The campaign achieved high coverage using door-to-door and fixed sites strategies amidst insecurity posed by Boko Haram. Additional studies are needed to improve how to reduce non-vaccination, especially for the first round. While OCV provides protection for a few years, additional actions will be needed to make investments in water, sanitation and hygiene infrastructure.
2017 年,在博科圣地武装叛乱造成的不安全和流离失所的情况下,尼日利亚博尔诺州穆纳车库营地的霍乱疫情开始爆发。作为回应,博尔诺州卫生部和合作伙伴决定向六个地方政府地区(LGAs)的难民营和周边社区的大约 100 万人提供口服霍乱疫苗(OCV)。作为监测和评估的一部分,我们描述了所达到的覆盖率、接种后不良反应(AEFI)、未接种疫苗的原因、接种决定以及运动信息来源。
我们在六个目标 LGAs 中进行了两阶段概率聚类调查,每个阶段的集群都是根据人口比例进行无替换选择的。年龄≥1 岁的个人是合格的研究人群。数据来源是家庭访谈,并与疫苗接种卡进行核实和记忆回忆,如果没有卡,则进行多项选择题和开放式选项。

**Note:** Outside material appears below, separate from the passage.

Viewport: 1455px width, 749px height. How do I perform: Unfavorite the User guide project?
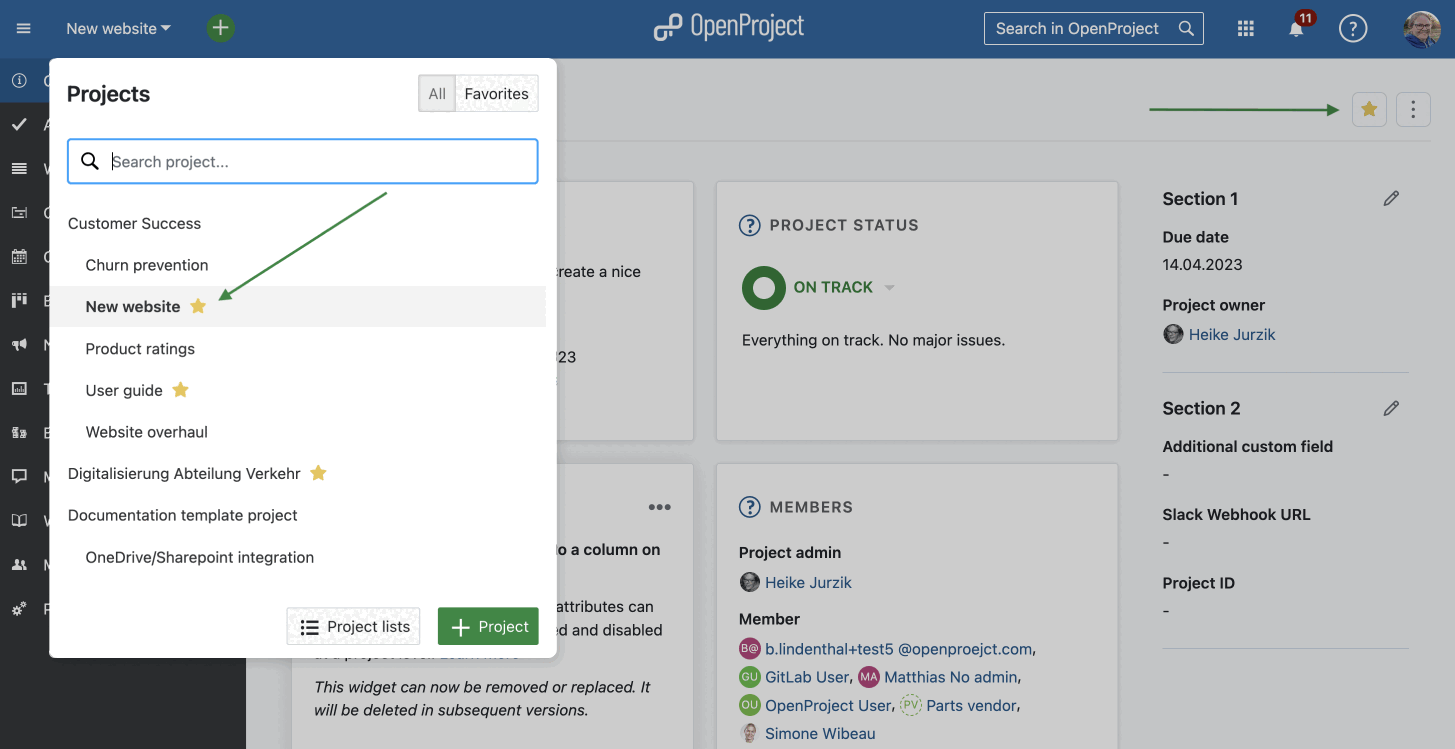coord(180,390)

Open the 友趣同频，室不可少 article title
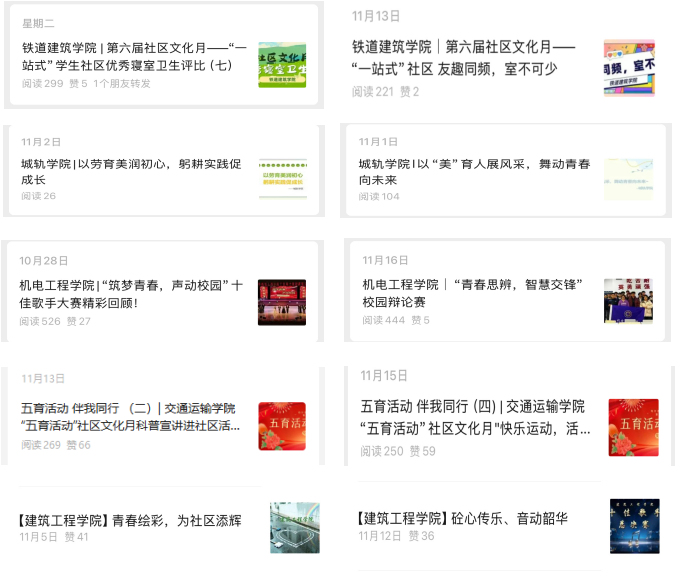[463, 58]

共有 12931 名受访者参加了调查。总体而言,目标人群中有 90%(95%CI:88 至 92)至少接种了一剂 OCV,从 87%(95%CI:75 至 94)在迈杜古里到 94%(95%CI:88 至 97)在蒙古诺。加权两剂覆盖率为 73%(95%CI:68 至 77),在迈杜古里最低为 68%(95%CI:46 至 86),在迪克瓦最高为 87%(95%CI:74 至 95)。第一轮(76%,95%CI:71 至 80)的覆盖率低于第二轮(87%,95%CI:84 至 89),从 72%(95%CI:42 至 89)和 82%(95%CI:82 至 91)在迈杜古里到 87%(95%CI:75 至 95)和 94%(95%CI:88 至 97)在迪克瓦的第一轮和第二轮。此外,年龄在 5 至 14 岁和≥15 岁的女性的覆盖率高于同年龄组的男性。接种疫苗后出现轻度 AEFI,最常见的症状是发烧、头痛和腹泻,这些症状在接种疫苗后 48 小时内发生。接种疫苗后最常见的行动包括“什么也不做”和“在家自疗”。接种疫苗的主要原因是预防霍乱,而不接种疫苗的主要原因是旅行/工作。运动信息的主要来源是邻居。绝大多数人(96%,95%CI:95%至 98%)认为运动团队对他们表示尊重。虽然 43%(95%CI:36%至 50%)没有提问,但 37%(95%CI:31%至 44%)认为团队解决了他们的所有问题。
该运动在博科圣地造成的不安全局势下,通过挨家挨户和固定地点的策略实现了高覆盖率。需要进一步研究如何减少未接种疫苗的情况,特别是第一轮。虽然 OCV 可以提供几年的保护,但需要采取额外的行动,投资于水、卫生和环境卫生基础设施。